An excellent example of this type of participation was the formation
of Arctic Oil Field Transport by the White Pass and Yukon Corporation
and the Proctor Construction Company of Whitehorse. The company was
organized to move supplies and heavy equipment to proposed drilling
sites in the Bell River area of the northern Yukon in the late 1950s.
Instead of employing the conventional technique of transporting freight
by tractor-drawn sleighs over roadless wilderness, the company decided
to build a winter truck trail over the snow between Elsa and the testing
site, 45 miles inside the Arctic Circle. Working from an aerial survey,
the company bulldozed a 385-mile road, known as the Wind River Trail,
during the winter of 1959-60 that was capable of handling large diesel
tractor units. Rivers were crossed with the aid of ice
bridges.42
The Wind River Trail was an ingenious expedient that satisfied the
immediate problem of short-term ground access into a remote region at
minimum cost. Within the brief period of five months Arctic Oil Field
Transport not only provided a serviceable freight route into an hitherto
inaccessible location (except for the 19th-century fur trade), but
completed its delivery schedule of three thousand tons.43
More importantly, the Wind River Trail showed that private enterprise
can and should accept some responsibility for the building of roads in
the Yukon, especially those of an exploratory and highly speculative
nature.
Another area in which the private sector has made an important
contribution has been in the development of vehicle technology. Before
1960 most of this technology was developed "south of 60," and the North
in general and the Yukon in particular were in direct beneficiaries.
This was especially true of railroads, sternwheelers, trucks and
tractors, most of which were imported with little or no modification.
Since 1960, however, private enterprise, in league with such
establishments as the Muskeg Research Institute at the University of New
Brunswick, has shown an increasing willingness to address itself to the
peculiar problems of northern transport and to develop vehicles
specifically designed for the northern environment.44
VII
Air transport continued to develop at a steady pace after 1945 and by
1957 an estimated seven hundred aircraft were in service in the
territory. The helicopter, which was substantially refined during the
war, was introduced during the late 1940s and proved a boon to
prospecting and exploration especially in rugged, unpopulated country
where mobility was crucial and where operations were confined to the
summer months. Other aviation improvements such as modern airports and
aircraft resulted in bush flying being rapidly superseded on the main
air routes although it continued to play an important role on the
frontier. In 1968 Canadian Pacific Airlines, the principal carrier
flying into the Yukon, inaugurated jet service between Vancouver and
Whitehorse and followed this by the establishment of jet service on the
Edmonton-Whitehorse run.45
Although air transport became an integral part of the Yukon
transportation system after 1945, it failed to escape the functional
limits which had been set for it during the prewar period.
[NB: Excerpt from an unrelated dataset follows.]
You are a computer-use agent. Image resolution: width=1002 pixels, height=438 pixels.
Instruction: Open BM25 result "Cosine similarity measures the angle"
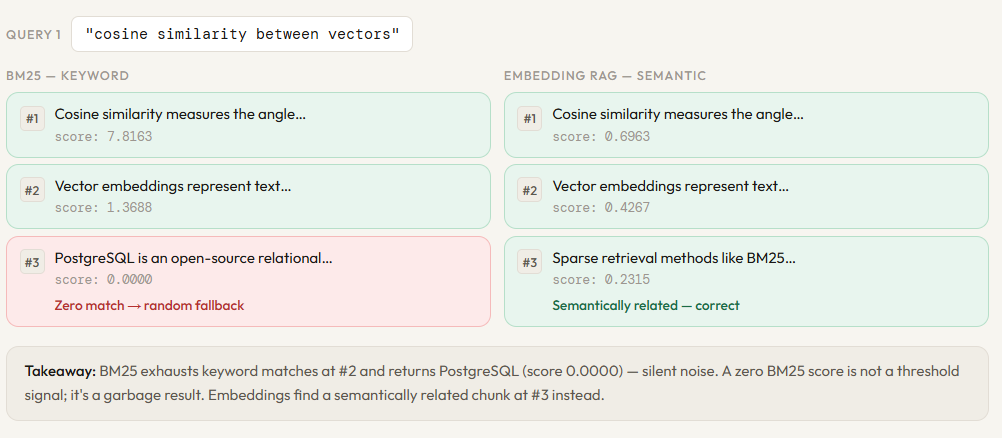[x=180, y=114]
Except for
prospecting and exploration as well as passenger and lightweight,
high-revenue freight movement, traffic functions which the airplane
performed without serious competition, the airplane's role in the
territorial transportation system continued to be an auxiliary one.
Despite attempts by the federal government to foster aviation in the
immediate postwar period and the present-day efforts of critics of the
ground transport orientation of northern development, it appears
unlikely that the airplane will be responsible for a spectacular
breakthrough in the Yukon transportation problem.46 In an
area where cheap and efficient bulk transport remains the most
persistent need, the airplane's horizon is restricted.